Les chiens, les grizzlys, les cochons
Daniel Schneidermann - - Le matinaute - 142 commentaires Télécharger la videoTélécharger la version audio
D'une transgression l'autre. D'un saisissement l'autre.
Après le grizzly, le cochon. Après la lettre du patron de Titan, être frappé, à son réveil de matinaute animalier, par ces phrases-là:"Ce qu’il y a de créatif, d’artistique chez Dominique Strauss-Kahn, de beau, appartient au cochon et non pas à l’homme. L’homme est affreux, le cochon est merveilleux même s’il est un cochon. C’est un artiste des égouts, un poète de l’abjection et de la saleté. Le cochon, c’est la vie qui veut s’imposer sans aucune morale, qui prend sans demander ni calculer, sans se soucier des conséquences. Le cochon, c’est le présent, le plaisir, l’immédiat, c’est la plus belle chose qui soit, la plus belle part de l’homme. Et en même temps le cochon est un être dégueulasse, incapable d’aucune forme de morale, de parole, de sociabilité. L’idéal du cochon, c’est la partouze : personne n’est exclu de la fête, ni les vieux, ni les moches, ni les petits. Alors que DSK m’a toujours semblé être franchement à droite, ce communisme sexuel auquel il aspire en tant" que cochon me réjouit".

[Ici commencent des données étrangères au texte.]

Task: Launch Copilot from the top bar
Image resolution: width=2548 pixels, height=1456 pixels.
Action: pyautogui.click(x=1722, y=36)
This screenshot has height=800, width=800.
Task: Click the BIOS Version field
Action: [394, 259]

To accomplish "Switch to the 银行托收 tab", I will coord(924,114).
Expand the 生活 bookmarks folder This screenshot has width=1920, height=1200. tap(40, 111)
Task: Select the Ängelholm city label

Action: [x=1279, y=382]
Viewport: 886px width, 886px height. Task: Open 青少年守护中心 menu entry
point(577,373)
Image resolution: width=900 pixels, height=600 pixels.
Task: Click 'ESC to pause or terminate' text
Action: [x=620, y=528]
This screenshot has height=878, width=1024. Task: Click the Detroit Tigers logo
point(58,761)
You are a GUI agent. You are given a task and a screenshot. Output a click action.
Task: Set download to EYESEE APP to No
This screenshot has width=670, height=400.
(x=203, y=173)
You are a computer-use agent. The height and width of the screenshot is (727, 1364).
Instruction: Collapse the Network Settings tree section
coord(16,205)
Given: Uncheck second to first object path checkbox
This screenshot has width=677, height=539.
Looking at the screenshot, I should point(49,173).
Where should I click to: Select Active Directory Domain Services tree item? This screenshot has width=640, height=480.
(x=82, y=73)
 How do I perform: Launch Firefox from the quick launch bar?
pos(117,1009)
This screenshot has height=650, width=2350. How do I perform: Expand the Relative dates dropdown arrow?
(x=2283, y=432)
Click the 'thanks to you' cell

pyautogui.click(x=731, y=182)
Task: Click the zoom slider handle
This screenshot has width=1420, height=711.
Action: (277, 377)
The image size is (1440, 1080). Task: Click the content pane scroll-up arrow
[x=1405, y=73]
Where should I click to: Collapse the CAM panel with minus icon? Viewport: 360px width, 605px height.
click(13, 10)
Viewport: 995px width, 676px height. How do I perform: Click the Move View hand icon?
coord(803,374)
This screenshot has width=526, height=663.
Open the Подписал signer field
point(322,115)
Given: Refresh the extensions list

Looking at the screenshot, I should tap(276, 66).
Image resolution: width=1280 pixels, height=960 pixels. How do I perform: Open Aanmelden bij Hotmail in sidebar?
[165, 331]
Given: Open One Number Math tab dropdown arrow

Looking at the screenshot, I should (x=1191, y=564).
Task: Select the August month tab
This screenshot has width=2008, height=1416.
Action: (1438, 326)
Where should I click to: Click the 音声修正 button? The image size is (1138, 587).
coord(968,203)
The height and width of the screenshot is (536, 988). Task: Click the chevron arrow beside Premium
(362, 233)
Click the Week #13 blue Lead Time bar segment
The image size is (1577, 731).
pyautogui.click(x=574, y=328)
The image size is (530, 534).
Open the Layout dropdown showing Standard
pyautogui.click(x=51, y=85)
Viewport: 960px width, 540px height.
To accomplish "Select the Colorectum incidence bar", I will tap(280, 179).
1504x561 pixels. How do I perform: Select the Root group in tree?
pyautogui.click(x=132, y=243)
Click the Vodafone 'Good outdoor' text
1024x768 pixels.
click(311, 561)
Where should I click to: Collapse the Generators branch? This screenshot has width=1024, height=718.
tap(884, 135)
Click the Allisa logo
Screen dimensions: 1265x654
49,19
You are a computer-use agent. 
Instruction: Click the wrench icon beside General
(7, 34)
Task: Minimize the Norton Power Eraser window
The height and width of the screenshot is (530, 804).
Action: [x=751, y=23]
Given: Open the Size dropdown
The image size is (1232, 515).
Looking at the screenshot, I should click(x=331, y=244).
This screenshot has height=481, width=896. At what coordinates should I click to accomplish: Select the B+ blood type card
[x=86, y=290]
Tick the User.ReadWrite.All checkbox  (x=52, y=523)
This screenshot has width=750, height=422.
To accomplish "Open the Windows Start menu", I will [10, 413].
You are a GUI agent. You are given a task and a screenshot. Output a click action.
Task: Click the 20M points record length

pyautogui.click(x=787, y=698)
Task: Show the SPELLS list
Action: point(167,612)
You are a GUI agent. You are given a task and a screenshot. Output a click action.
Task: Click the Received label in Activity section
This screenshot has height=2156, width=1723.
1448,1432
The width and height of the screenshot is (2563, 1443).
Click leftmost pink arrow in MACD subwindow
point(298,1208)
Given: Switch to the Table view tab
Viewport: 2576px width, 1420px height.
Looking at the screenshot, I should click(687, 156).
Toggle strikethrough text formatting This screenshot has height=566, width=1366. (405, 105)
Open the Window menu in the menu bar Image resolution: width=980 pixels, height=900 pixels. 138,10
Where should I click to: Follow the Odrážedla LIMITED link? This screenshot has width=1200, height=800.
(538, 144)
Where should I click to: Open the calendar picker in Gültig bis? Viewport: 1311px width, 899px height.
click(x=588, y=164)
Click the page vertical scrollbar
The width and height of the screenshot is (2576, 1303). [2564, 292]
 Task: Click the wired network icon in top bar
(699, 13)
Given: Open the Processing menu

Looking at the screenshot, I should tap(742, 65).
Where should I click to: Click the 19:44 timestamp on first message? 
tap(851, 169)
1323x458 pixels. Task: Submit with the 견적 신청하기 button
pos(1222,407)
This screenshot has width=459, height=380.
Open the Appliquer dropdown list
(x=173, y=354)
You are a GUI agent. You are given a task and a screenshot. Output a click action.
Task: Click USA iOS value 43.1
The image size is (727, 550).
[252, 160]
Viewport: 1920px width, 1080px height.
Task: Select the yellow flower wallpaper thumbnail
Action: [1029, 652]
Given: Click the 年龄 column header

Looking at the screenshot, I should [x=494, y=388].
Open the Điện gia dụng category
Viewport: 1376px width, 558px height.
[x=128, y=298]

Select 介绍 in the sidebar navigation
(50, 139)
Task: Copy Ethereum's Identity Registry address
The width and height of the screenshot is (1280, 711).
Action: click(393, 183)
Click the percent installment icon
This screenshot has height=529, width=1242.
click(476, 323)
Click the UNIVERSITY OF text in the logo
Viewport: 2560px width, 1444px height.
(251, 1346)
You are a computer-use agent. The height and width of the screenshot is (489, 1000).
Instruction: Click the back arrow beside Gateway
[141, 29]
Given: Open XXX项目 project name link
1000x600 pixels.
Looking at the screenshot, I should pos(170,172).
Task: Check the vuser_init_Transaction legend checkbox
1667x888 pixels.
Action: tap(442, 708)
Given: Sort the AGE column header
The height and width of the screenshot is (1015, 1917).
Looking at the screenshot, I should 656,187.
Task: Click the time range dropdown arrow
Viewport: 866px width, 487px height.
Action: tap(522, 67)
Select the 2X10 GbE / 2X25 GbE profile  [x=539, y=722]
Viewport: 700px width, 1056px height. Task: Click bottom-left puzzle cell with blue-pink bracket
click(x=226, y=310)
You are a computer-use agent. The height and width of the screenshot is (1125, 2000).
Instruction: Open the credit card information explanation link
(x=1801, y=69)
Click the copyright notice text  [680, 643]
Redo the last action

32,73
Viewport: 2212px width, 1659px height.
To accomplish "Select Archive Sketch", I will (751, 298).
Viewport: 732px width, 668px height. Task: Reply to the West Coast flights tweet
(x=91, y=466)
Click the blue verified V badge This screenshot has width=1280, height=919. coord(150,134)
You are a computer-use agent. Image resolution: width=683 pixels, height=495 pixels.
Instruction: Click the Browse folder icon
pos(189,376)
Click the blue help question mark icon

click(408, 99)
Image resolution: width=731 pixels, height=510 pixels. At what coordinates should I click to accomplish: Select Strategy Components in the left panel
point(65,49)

Etre frappé par ces phrases de Marcela Iacub, dans l'entretien que la juriste-chroniqueuse accorde au Nouvel Obs, avec les bonnes feuilles du livre qu'elle vient d'écrire sur sa liaison de sept mois, en 2012, avec DSK (Belle et bête, Ed. Stock). Iacub, Taylor, deux textes inclassables, deux textes de dévoilement. Taylor se dévoilait lui-même. Iacub plaque sa vérité fantastique sur le personnage de DSK. Ne discutons pas du livre, que je n'ai pas lu (à l'inverse de l'hebdo, que j'ai couru chercher au kiosque dans le frimas, comme quoi le gratuit-payant peut fonctionner, pour peu que). Ne départageons pas encore, à propos de ce texte, deux intuitions contraires. L'intuition que Iacub touche juste, que les armes du journalisme ou de la Justice ne permettront pas de comprendre mieux qu'une juriste perchée et zoophile les quelques minutes opaques de la suite 2806 du Sofitel. Et l'intuition inverse, que Iacub, même si elle a prêté son corps et son âme, restera aveugle à la part sociale et politique de la tragédie. L’idéal du cochon, c’est la partouze : personne n’est exclu de la fête, ni les vieux, ni les moches, ni les petits : certes. Sauf que les partouzes en question se déroulaient dans des palaces, à grand renfort de traversées transatlantiques. Le communisme sexuel, DSK le pratiquait entre maitres du monde, et Iacub n'y est d'ailleurs pas aveugle, qui rapporte dans L'Obs une confidence de Anne Sinclair, "il n'y a aucun mal à se faire sucer par une femme de ménage". Mais peu importe.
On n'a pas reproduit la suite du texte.